Dataset rows
+ + + +
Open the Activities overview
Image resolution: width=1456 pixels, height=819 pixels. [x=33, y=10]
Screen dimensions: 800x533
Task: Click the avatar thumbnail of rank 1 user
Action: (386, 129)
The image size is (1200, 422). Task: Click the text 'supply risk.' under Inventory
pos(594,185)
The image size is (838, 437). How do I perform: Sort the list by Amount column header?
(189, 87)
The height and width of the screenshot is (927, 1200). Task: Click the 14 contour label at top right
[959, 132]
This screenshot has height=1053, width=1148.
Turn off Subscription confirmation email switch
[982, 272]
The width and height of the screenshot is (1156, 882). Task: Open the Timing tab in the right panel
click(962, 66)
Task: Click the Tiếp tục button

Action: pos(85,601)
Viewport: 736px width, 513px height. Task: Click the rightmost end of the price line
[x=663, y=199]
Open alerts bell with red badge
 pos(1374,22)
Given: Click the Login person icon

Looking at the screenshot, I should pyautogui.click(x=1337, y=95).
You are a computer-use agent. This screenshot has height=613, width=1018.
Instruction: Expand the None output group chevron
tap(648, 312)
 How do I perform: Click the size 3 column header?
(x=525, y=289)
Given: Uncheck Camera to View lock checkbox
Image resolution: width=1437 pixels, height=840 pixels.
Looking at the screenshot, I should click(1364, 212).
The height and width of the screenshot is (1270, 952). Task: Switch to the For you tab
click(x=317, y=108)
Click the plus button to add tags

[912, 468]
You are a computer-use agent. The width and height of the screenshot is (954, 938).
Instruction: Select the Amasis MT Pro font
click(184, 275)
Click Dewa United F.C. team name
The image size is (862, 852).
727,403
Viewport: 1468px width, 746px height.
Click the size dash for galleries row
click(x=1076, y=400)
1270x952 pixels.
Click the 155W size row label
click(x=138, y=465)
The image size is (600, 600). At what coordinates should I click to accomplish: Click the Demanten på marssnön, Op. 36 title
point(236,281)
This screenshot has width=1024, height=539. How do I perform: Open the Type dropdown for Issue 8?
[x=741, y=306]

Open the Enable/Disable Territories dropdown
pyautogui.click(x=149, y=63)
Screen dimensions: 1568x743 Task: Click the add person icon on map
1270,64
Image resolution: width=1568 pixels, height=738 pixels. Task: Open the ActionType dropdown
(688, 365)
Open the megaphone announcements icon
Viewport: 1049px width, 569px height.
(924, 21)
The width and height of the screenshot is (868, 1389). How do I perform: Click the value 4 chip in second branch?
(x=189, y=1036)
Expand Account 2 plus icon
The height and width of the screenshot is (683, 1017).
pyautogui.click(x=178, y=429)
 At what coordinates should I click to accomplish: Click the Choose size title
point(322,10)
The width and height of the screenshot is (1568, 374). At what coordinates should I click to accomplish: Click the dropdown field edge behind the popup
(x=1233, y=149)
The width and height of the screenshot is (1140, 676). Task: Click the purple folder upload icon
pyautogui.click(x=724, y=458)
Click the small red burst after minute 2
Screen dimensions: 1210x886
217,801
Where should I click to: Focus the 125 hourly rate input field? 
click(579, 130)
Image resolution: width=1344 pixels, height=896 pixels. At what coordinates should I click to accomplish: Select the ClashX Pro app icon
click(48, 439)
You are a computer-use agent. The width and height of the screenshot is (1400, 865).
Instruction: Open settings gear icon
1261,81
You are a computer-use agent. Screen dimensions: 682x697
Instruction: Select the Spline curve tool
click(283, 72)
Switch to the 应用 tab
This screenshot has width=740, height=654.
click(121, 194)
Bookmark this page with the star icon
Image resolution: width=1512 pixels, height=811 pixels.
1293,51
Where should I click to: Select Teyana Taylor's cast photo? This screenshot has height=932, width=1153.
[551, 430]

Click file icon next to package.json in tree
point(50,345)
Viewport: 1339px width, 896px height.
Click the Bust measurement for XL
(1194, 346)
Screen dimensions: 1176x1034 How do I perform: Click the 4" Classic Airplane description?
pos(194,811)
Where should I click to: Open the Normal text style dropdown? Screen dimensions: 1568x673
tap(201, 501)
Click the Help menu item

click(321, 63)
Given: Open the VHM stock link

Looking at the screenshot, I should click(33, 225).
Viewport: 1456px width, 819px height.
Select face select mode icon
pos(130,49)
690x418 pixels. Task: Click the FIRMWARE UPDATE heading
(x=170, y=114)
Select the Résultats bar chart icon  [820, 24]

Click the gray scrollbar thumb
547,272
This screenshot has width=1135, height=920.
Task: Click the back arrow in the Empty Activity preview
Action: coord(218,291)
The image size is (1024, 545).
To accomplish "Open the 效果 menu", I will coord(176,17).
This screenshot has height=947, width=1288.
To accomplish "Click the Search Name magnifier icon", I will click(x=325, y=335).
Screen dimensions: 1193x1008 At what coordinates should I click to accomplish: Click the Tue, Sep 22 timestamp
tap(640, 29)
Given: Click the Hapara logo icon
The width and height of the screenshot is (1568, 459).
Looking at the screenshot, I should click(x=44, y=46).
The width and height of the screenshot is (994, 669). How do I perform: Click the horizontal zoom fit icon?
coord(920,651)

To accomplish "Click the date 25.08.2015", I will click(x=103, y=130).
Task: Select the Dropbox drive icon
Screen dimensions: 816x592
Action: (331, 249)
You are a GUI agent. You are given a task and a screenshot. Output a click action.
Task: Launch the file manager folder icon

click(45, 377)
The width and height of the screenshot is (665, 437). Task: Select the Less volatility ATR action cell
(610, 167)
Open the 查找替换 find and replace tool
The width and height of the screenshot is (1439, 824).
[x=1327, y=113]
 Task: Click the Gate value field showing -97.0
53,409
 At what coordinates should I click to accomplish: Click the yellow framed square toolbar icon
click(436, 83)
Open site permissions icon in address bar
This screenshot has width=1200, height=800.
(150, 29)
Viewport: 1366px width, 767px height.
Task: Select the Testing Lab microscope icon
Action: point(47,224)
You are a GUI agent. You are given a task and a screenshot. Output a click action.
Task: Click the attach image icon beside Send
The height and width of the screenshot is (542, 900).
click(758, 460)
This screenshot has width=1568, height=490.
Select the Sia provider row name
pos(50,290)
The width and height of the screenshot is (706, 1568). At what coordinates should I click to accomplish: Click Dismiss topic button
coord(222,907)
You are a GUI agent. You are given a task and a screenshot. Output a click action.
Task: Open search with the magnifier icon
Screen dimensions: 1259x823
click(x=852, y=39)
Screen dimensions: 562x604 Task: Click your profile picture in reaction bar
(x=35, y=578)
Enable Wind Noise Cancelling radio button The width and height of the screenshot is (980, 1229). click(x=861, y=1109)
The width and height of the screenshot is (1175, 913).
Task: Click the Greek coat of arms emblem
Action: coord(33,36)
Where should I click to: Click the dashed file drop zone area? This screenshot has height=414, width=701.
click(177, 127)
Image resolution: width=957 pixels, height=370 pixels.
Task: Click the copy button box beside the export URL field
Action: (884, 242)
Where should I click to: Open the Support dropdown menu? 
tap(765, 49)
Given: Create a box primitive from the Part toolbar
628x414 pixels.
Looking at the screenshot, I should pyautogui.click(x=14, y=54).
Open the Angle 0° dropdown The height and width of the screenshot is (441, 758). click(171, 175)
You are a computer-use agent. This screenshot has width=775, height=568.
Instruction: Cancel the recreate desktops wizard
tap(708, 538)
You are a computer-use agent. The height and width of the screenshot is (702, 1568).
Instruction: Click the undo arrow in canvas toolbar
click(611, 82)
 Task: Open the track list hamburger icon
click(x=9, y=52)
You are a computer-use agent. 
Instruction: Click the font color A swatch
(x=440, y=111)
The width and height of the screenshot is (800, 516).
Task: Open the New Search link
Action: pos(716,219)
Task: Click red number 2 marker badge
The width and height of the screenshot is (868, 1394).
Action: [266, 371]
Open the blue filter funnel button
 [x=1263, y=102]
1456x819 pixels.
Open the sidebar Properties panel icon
+ + + +
**Written task**
Copy out every line of the listing above, word for word, with nothing left out or changed.

**The reply**
Open the Activities overview
Image resolution: width=1456 pixels, height=819 pixels. [x=33, y=10]
Screen dimensions: 800x533
Task: Click the avatar thumbnail of rank 1 user
Action: (386, 129)
The image size is (1200, 422). Task: Click the text 'supply risk.' under Inventory
pos(594,185)
The image size is (838, 437). How do I perform: Sort the list by Amount column header?
(189, 87)
The height and width of the screenshot is (927, 1200). Task: Click the 14 contour label at top right
[959, 132]
This screenshot has height=1053, width=1148.
Turn off Subscription confirmation email switch
[982, 272]
The width and height of the screenshot is (1156, 882). Task: Open the Timing tab in the right panel
click(962, 66)
Task: Click the Tiếp tục button

Action: pos(85,601)
Viewport: 736px width, 513px height. Task: Click the rightmost end of the price line
[x=663, y=199]
Open alerts bell with red badge
 pos(1374,22)
Given: Click the Login person icon

Looking at the screenshot, I should pyautogui.click(x=1337, y=95).
You are a computer-use agent. This screenshot has height=613, width=1018.
Instruction: Expand the None output group chevron
tap(648, 312)
 How do I perform: Click the size 3 column header?
(x=525, y=289)
Given: Uncheck Camera to View lock checkbox
Image resolution: width=1437 pixels, height=840 pixels.
Looking at the screenshot, I should click(1364, 212).
The height and width of the screenshot is (1270, 952). Task: Switch to the For you tab
click(x=317, y=108)
Click the plus button to add tags

[912, 468]
You are a computer-use agent. The width and height of the screenshot is (954, 938).
Instruction: Select the Amasis MT Pro font
click(184, 275)
Click Dewa United F.C. team name
The image size is (862, 852).
727,403
Viewport: 1468px width, 746px height.
Click the size dash for galleries row
click(x=1076, y=400)
1270x952 pixels.
Click the 155W size row label
click(x=138, y=465)
The image size is (600, 600). At what coordinates should I click to accomplish: Click the Demanten på marssnön, Op. 36 title
point(236,281)
This screenshot has width=1024, height=539. How do I perform: Open the Type dropdown for Issue 8?
[x=741, y=306]

Open the Enable/Disable Territories dropdown
pyautogui.click(x=149, y=63)
Screen dimensions: 1568x743 Task: Click the add person icon on map
1270,64
Image resolution: width=1568 pixels, height=738 pixels. Task: Open the ActionType dropdown
(688, 365)
Open the megaphone announcements icon
Viewport: 1049px width, 569px height.
(924, 21)
The width and height of the screenshot is (868, 1389). How do I perform: Click the value 4 chip in second branch?
(x=189, y=1036)
Expand Account 2 plus icon
The height and width of the screenshot is (683, 1017).
pyautogui.click(x=178, y=429)
 At what coordinates should I click to accomplish: Click the Choose size title
point(322,10)
The width and height of the screenshot is (1568, 374). At what coordinates should I click to accomplish: Click the dropdown field edge behind the popup
(x=1233, y=149)
The width and height of the screenshot is (1140, 676). Task: Click the purple folder upload icon
pyautogui.click(x=724, y=458)
Click the small red burst after minute 2
Screen dimensions: 1210x886
217,801
Where should I click to: Focus the 125 hourly rate input field? 
click(579, 130)
Image resolution: width=1344 pixels, height=896 pixels. At what coordinates should I click to accomplish: Select the ClashX Pro app icon
click(48, 439)
You are a computer-use agent. The width and height of the screenshot is (1400, 865).
Instruction: Open settings gear icon
1261,81
You are a computer-use agent. Screen dimensions: 682x697
Instruction: Select the Spline curve tool
click(283, 72)
Switch to the 应用 tab
This screenshot has width=740, height=654.
click(121, 194)
Bookmark this page with the star icon
Image resolution: width=1512 pixels, height=811 pixels.
1293,51
Where should I click to: Select Teyana Taylor's cast photo? This screenshot has height=932, width=1153.
[551, 430]

Click file icon next to package.json in tree
point(50,345)
Viewport: 1339px width, 896px height.
Click the Bust measurement for XL
(1194, 346)
Screen dimensions: 1176x1034 How do I perform: Click the 4" Classic Airplane description?
pos(194,811)
Where should I click to: Open the Normal text style dropdown? Screen dimensions: 1568x673
tap(201, 501)
Click the Help menu item

click(321, 63)
Given: Open the VHM stock link

Looking at the screenshot, I should click(33, 225).
Viewport: 1456px width, 819px height.
Select face select mode icon
pos(130,49)
690x418 pixels. Task: Click the FIRMWARE UPDATE heading
(x=170, y=114)
Select the Résultats bar chart icon  [820, 24]

Click the gray scrollbar thumb
547,272
This screenshot has width=1135, height=920.
Task: Click the back arrow in the Empty Activity preview
Action: coord(218,291)
The image size is (1024, 545).
To accomplish "Open the 效果 menu", I will coord(176,17).
This screenshot has height=947, width=1288.
To accomplish "Click the Search Name magnifier icon", I will click(x=325, y=335).
Screen dimensions: 1193x1008 At what coordinates should I click to accomplish: Click the Tue, Sep 22 timestamp
tap(640, 29)
Given: Click the Hapara logo icon
The width and height of the screenshot is (1568, 459).
Looking at the screenshot, I should click(x=44, y=46).
The width and height of the screenshot is (994, 669). How do I perform: Click the horizontal zoom fit icon?
coord(920,651)

To accomplish "Click the date 25.08.2015", I will click(x=103, y=130).
Task: Select the Dropbox drive icon
Screen dimensions: 816x592
Action: (331, 249)
You are a GUI agent. You are given a task and a screenshot. Output a click action.
Task: Launch the file manager folder icon

click(45, 377)
The width and height of the screenshot is (665, 437). Task: Select the Less volatility ATR action cell
(610, 167)
Open the 查找替换 find and replace tool
The width and height of the screenshot is (1439, 824).
[x=1327, y=113]
 Task: Click the Gate value field showing -97.0
53,409
 At what coordinates should I click to accomplish: Click the yellow framed square toolbar icon
click(436, 83)
Open site permissions icon in address bar
This screenshot has width=1200, height=800.
(150, 29)
Viewport: 1366px width, 767px height.
Task: Select the Testing Lab microscope icon
Action: point(47,224)
You are a GUI agent. You are given a task and a screenshot. Output a click action.
Task: Click the attach image icon beside Send
The height and width of the screenshot is (542, 900).
click(758, 460)
This screenshot has width=1568, height=490.
Select the Sia provider row name
pos(50,290)
The width and height of the screenshot is (706, 1568). At what coordinates should I click to accomplish: Click Dismiss topic button
coord(222,907)
You are a GUI agent. You are given a task and a screenshot. Output a click action.
Task: Open search with the magnifier icon
Screen dimensions: 1259x823
click(x=852, y=39)
Screen dimensions: 562x604 Task: Click your profile picture in reaction bar
(x=35, y=578)
Enable Wind Noise Cancelling radio button The width and height of the screenshot is (980, 1229). click(x=861, y=1109)
The width and height of the screenshot is (1175, 913).
Task: Click the Greek coat of arms emblem
Action: coord(33,36)
Where should I click to: Click the dashed file drop zone area? This screenshot has height=414, width=701.
click(177, 127)
Image resolution: width=957 pixels, height=370 pixels.
Task: Click the copy button box beside the export URL field
Action: (884, 242)
Where should I click to: Open the Support dropdown menu? 
tap(765, 49)
Given: Create a box primitive from the Part toolbar
628x414 pixels.
Looking at the screenshot, I should pyautogui.click(x=14, y=54).
Open the Angle 0° dropdown The height and width of the screenshot is (441, 758). click(171, 175)
You are a computer-use agent. This screenshot has width=775, height=568.
Instruction: Cancel the recreate desktops wizard
tap(708, 538)
You are a computer-use agent. The height and width of the screenshot is (702, 1568).
Instruction: Click the undo arrow in canvas toolbar
click(611, 82)
 Task: Open the track list hamburger icon
click(x=9, y=52)
You are a computer-use agent. 
Instruction: Click the font color A swatch
(x=440, y=111)
The width and height of the screenshot is (800, 516).
Task: Open the New Search link
Action: pos(716,219)
Task: Click red number 2 marker badge
The width and height of the screenshot is (868, 1394).
Action: [266, 371]
Open the blue filter funnel button
 [x=1263, y=102]
1456x819 pixels.
Open the sidebar Properties panel icon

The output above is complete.